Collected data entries
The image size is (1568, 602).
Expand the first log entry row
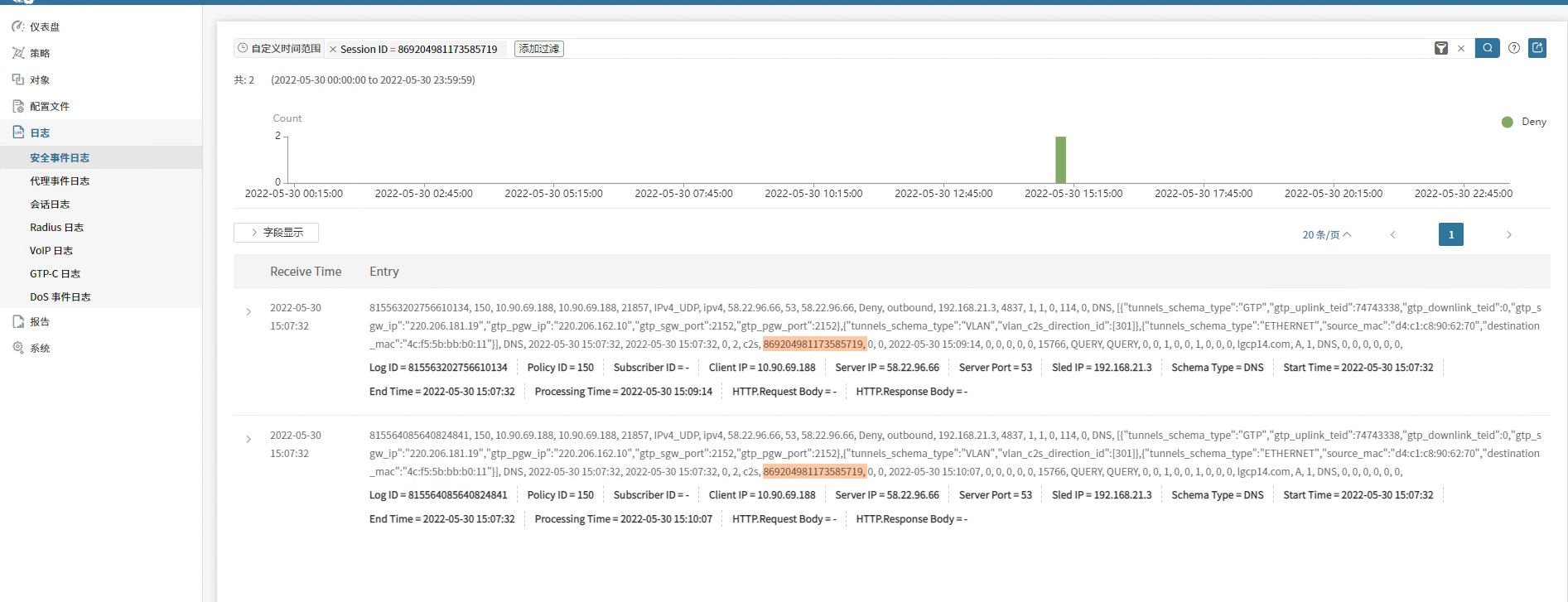pos(248,312)
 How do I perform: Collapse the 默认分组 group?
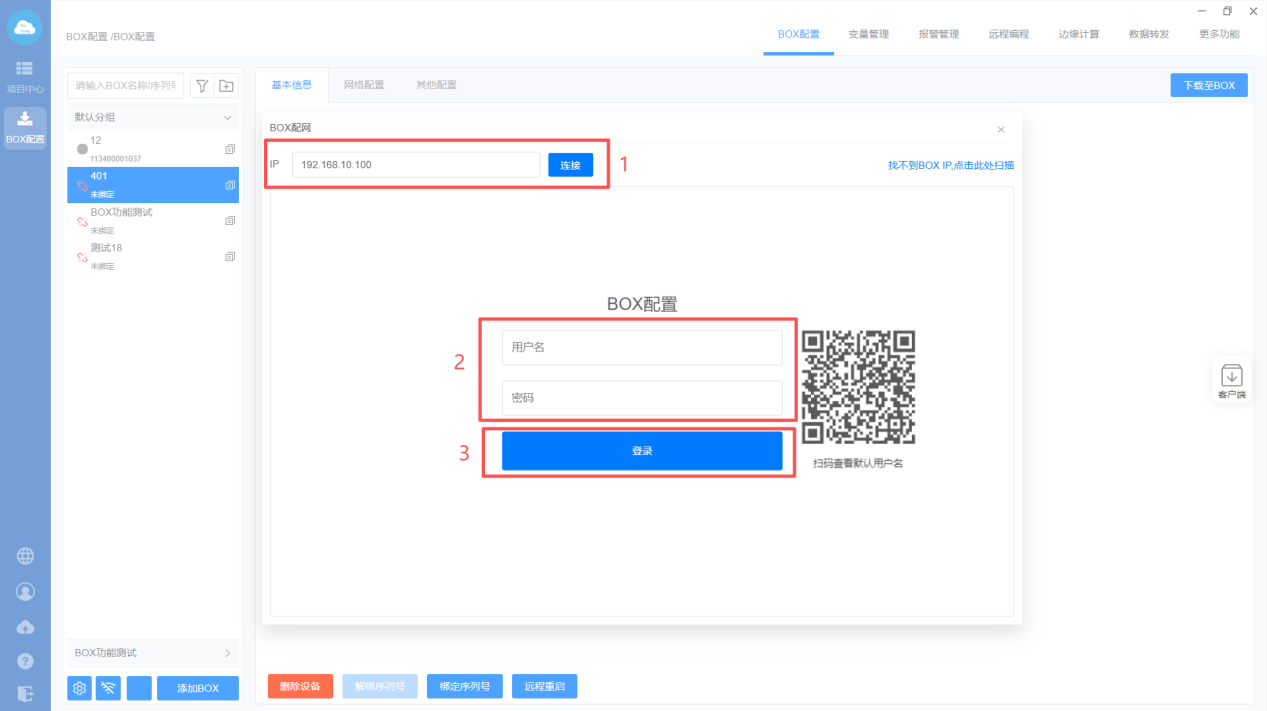[x=227, y=118]
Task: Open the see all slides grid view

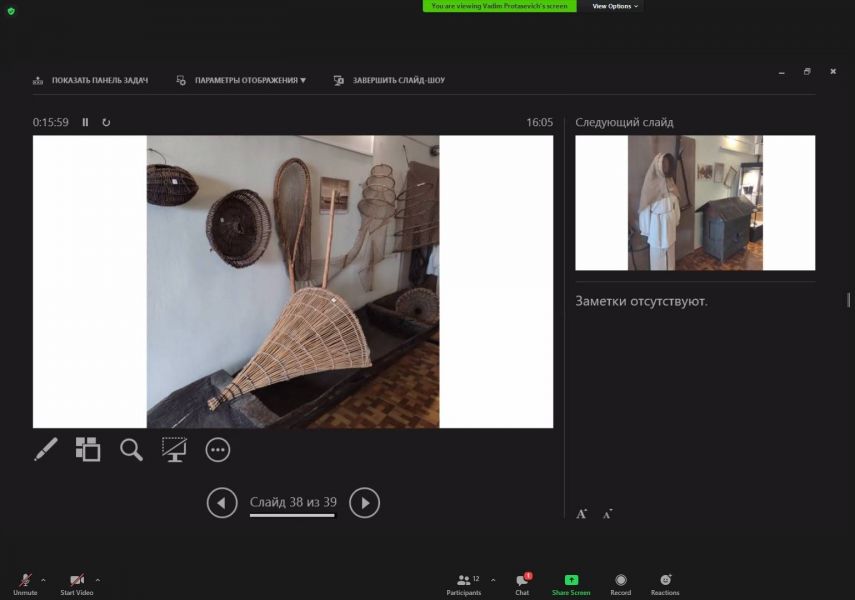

#### What the exercise asks:
Repeat each line of the records exactly, dropping the pictures.

#### Output below:
The image size is (1568, 602).
Expand the first log entry row
pos(248,312)
 How do I perform: Collapse the 默认分组 group?
[x=227, y=118]
Task: Open the see all slides grid view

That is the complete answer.